Records supplied:
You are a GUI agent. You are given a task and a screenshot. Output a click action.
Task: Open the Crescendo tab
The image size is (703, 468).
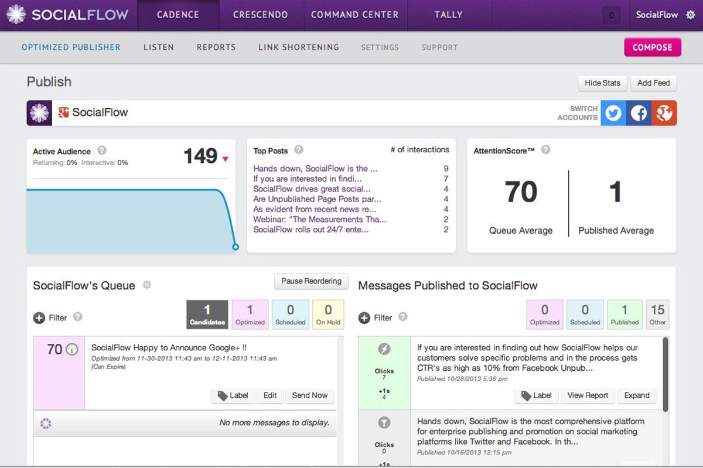pyautogui.click(x=260, y=14)
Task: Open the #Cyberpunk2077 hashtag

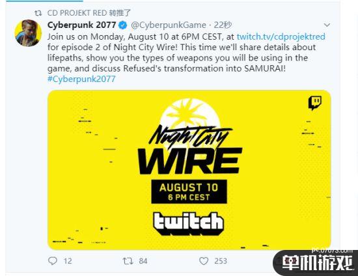Action: tap(81, 79)
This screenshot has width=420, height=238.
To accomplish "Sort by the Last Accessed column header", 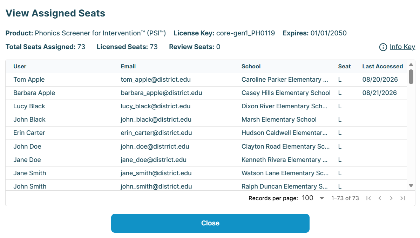I will pyautogui.click(x=382, y=66).
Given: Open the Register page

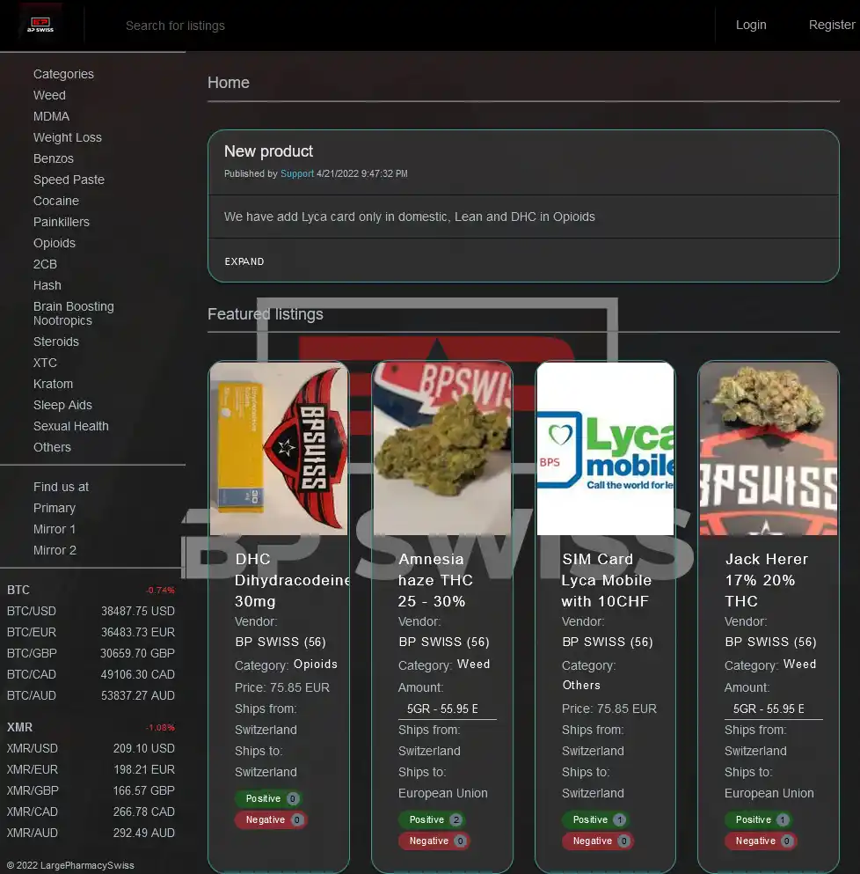Looking at the screenshot, I should click(x=831, y=25).
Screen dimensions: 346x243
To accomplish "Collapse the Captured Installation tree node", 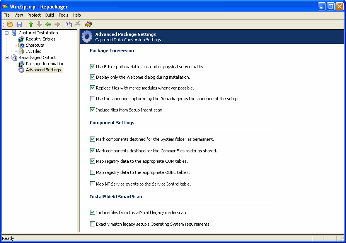I will 7,33.
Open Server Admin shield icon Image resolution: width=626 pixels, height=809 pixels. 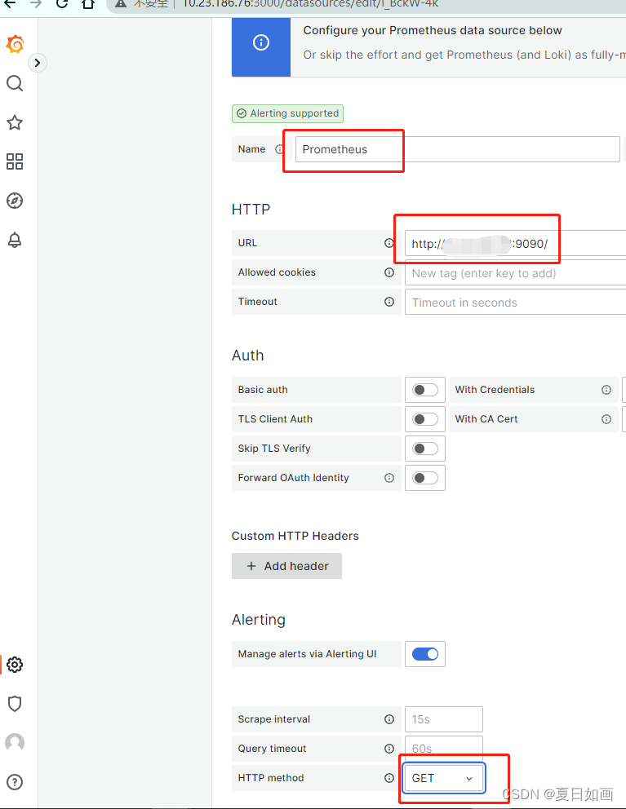(x=15, y=704)
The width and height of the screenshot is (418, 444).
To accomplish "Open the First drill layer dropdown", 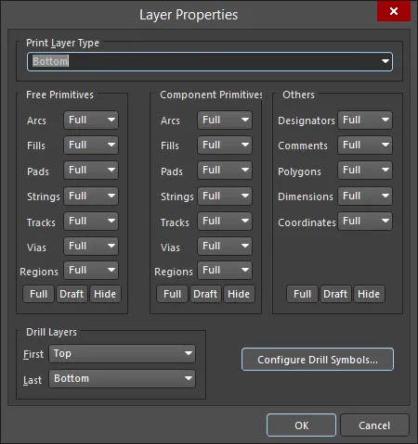I will coord(122,353).
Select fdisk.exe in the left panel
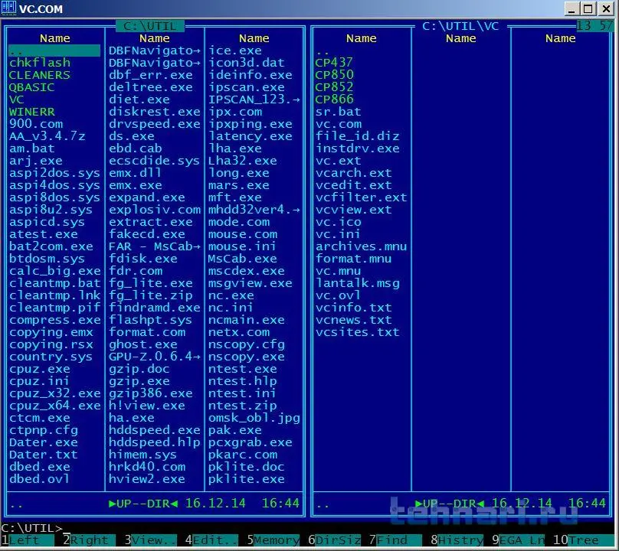619x551 pixels. [x=143, y=259]
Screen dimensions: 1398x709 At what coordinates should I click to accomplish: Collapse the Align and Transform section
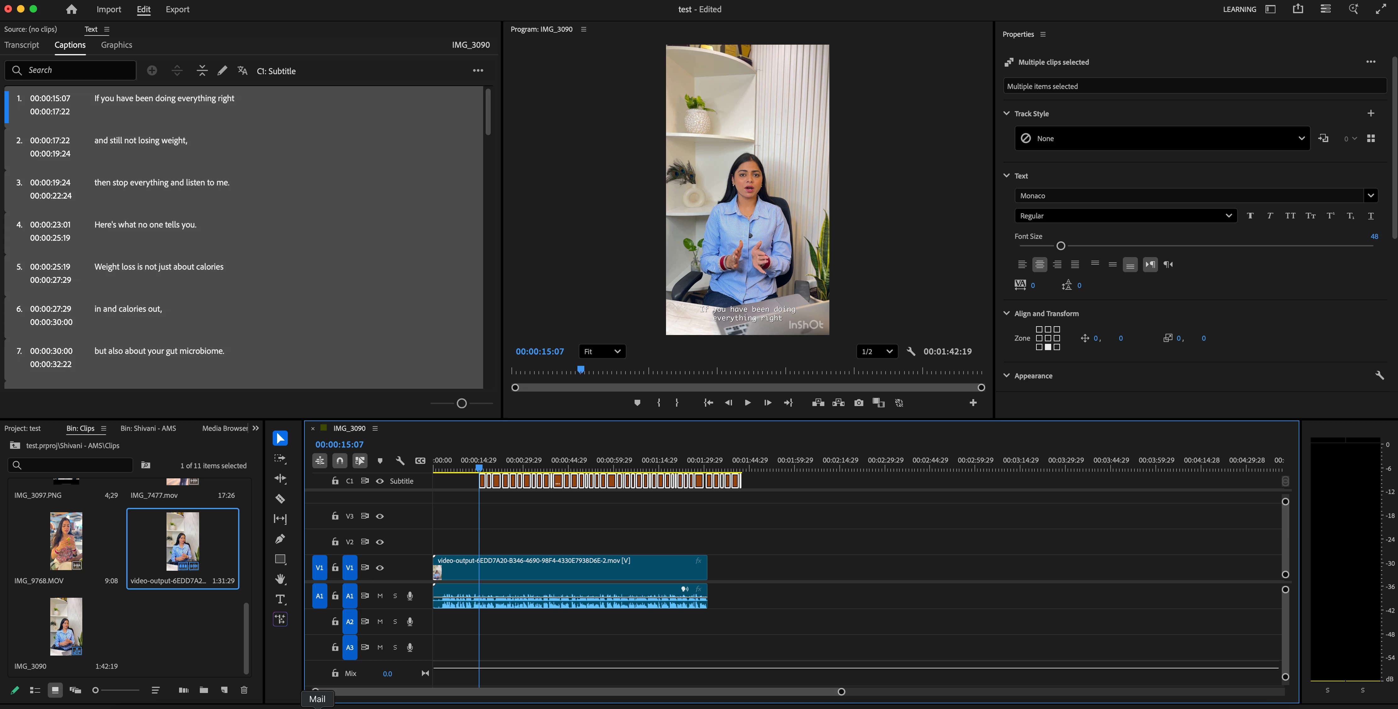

What needs to be done:
Rewrite every line of the listing, requests included, from the first line through the line that contains "Action: tap(81, 79)", and multiply each click coordinate in the answers by 0.95, rounding to whole numbers with halves rounded up. Give only those lines and leave out the pictures.

Solution for this task:
You are a GUI agent. You are given a task and a screenshot. Output a click action.
Task: Open the Crescendo tab
The image size is (703, 468).
pyautogui.click(x=247, y=13)
Task: Open the #Cyberpunk2077 hashtag

Action: tap(77, 75)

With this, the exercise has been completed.